A mon échelle, ainsi que des milliers de jeunes en Syrie ou ailleurs, j’avais surtout besoin de dépasser, d’une part, la dictature politique, et, d’autre part, le poids de la pression sociale dans une société de contrôle.

C’est en effet ce vif désir de liberté qui m’a animé et qui a fait de moi un oiseau – migrant ou pas, je ne sais – mais au moins un oiseau libre comme celui que décrit Hervé Christiani dans « Il est libre Max ».

Ces considérations pourraient enfin nous éclairer sur l’expérience des amis dits « migrants économiques ». Effectivement, qui dit « dictature », dit « corruption ». Et qui dit « corruption », dit chômage, fuite d’argent public, fuite de cerveaux et de main-d’œuvre.
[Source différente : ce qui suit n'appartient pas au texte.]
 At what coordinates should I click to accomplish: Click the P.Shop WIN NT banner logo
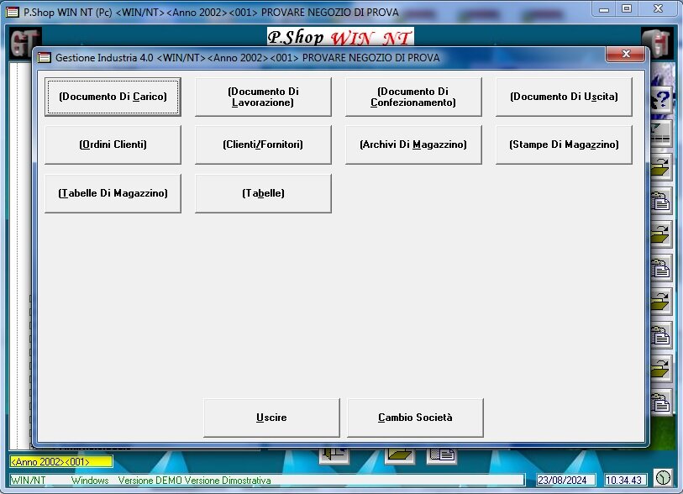(x=339, y=36)
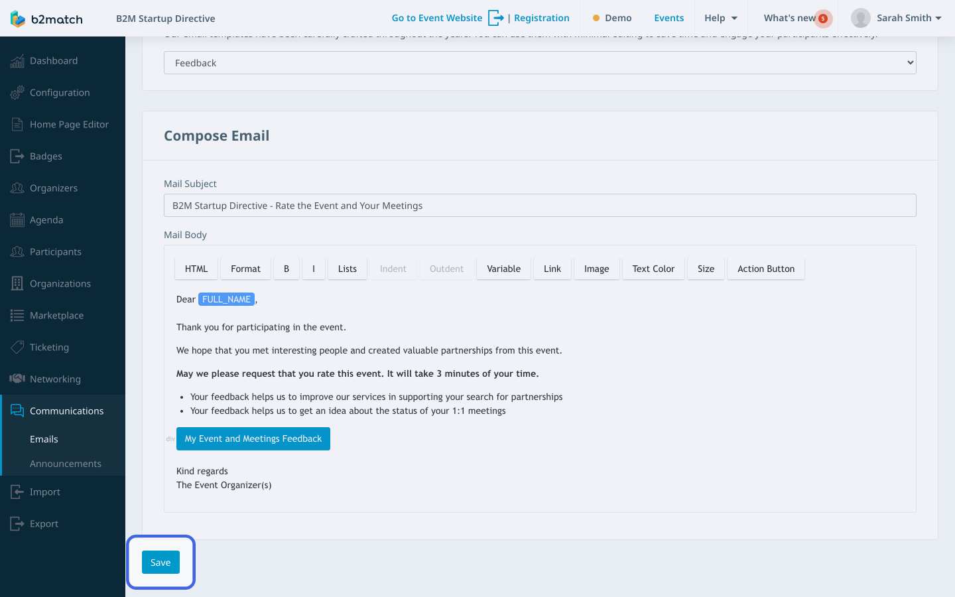This screenshot has width=955, height=597.
Task: Click the What's new notification badge
Action: (822, 19)
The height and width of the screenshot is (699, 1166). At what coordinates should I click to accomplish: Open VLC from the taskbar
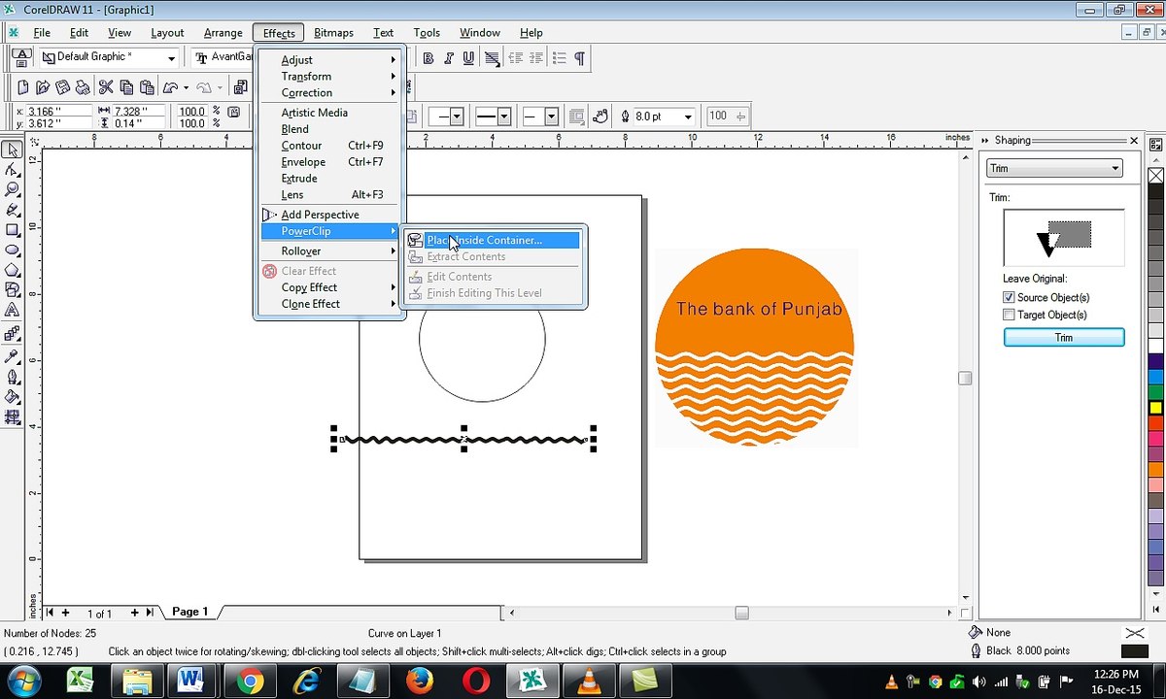pos(590,681)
Il serait ainsi nécessaire que l’Union Européenne (ou d’autres instances), par le biais de soft power et du compromis, questionne sans modération les gouvernements tenus par des dictateurs surtout militaires dans les pays du Sud, sur la transparence, l’oppression et la pluralité en politique.

Une telle démarche pourrait certainement consolider la paix aussi bien à l’extérieur qu’à l’intérieur d’une Europe, mise aujourd’hui de plus en plus à l’épreuve.


Hazem Yabroudi
 

Le sais-tu ?

Le Conflit syrien : Le conflit éclate en 2011 après la répression brutale du gouvernement de Bachar el Assad contre les manifestations citoyennes dans le pays. Amnesty International annonce les chiffres suivants : plus de 500.000 personnes ont perdu la vie et la moitié de la population a été déplacée. Environ 75.000 personnes ont disparu après avoir été arrêtées par les forces de sécurité du gouvernement, lesquelles font usage de la torture pour briser les dissidents du régime. Les civils subissent également les violences du Groupe armé de l’Etat islamique, d’autres groupes armés non étatiques et sont tués par les frappes de la coalition internationale qui combat l’Etat islamique.

Source : https://www.amnesty.fr/dossiers/7-ans-de-conflit-syrien

Soft Power : capacité d’influence et de persuasion d’un Etat.